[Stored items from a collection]
· · · ·

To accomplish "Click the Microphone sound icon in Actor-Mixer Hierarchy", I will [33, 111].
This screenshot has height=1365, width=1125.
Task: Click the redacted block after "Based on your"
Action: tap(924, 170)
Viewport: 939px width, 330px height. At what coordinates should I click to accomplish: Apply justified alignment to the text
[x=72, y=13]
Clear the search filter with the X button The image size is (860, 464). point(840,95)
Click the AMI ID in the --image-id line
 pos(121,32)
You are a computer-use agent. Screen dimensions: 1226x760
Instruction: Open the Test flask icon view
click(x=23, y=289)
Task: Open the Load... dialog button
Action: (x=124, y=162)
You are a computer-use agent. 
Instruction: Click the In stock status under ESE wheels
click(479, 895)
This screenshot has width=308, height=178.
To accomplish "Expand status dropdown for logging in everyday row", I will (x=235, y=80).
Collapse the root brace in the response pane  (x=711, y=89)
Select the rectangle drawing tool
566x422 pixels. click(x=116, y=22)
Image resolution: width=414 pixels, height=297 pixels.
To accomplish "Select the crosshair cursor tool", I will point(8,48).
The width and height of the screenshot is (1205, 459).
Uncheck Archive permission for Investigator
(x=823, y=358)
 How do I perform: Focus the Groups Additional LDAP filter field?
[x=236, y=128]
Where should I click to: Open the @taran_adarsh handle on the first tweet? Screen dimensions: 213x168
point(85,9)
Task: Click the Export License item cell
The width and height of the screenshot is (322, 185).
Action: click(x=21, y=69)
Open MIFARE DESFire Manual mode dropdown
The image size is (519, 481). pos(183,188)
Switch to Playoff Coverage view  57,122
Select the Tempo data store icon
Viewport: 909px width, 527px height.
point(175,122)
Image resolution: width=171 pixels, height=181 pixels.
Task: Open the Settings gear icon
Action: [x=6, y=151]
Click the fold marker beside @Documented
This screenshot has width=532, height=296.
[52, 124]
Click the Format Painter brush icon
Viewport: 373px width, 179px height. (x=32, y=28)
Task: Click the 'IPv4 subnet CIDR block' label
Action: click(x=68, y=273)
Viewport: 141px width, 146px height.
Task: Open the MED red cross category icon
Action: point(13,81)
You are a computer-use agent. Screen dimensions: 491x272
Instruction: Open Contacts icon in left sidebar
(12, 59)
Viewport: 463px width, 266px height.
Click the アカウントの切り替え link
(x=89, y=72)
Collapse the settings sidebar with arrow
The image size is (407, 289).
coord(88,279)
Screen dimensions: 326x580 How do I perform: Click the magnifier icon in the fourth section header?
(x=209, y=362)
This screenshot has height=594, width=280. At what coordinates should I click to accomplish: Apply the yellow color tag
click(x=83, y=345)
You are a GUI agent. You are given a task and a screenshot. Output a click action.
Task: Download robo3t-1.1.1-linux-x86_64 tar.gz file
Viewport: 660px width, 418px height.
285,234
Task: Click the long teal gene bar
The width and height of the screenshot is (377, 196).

· · · ·

:: WORK REQUEST ::
Return the lines beginning at the one that contains "This screenshot has width=532, height=296." and continuing through the last line of the data, exactly as they stand and without any others.

:: EXERCISE ANSWER ::
This screenshot has width=532, height=296.
[52, 124]
Click the Format Painter brush icon
Viewport: 373px width, 179px height. (x=32, y=28)
Task: Click the 'IPv4 subnet CIDR block' label
Action: click(x=68, y=273)
Viewport: 141px width, 146px height.
Task: Open the MED red cross category icon
Action: point(13,81)
You are a computer-use agent. Screen dimensions: 491x272
Instruction: Open Contacts icon in left sidebar
(12, 59)
Viewport: 463px width, 266px height.
Click the アカウントの切り替え link
(x=89, y=72)
Collapse the settings sidebar with arrow
The image size is (407, 289).
coord(88,279)
Screen dimensions: 326x580 How do I perform: Click the magnifier icon in the fourth section header?
(x=209, y=362)
This screenshot has height=594, width=280. At what coordinates should I click to accomplish: Apply the yellow color tag
click(x=83, y=345)
You are a GUI agent. You are given a task and a screenshot. Output a click action.
Task: Download robo3t-1.1.1-linux-x86_64 tar.gz file
Viewport: 660px width, 418px height.
285,234
Task: Click the long teal gene bar
The width and height of the screenshot is (377, 196).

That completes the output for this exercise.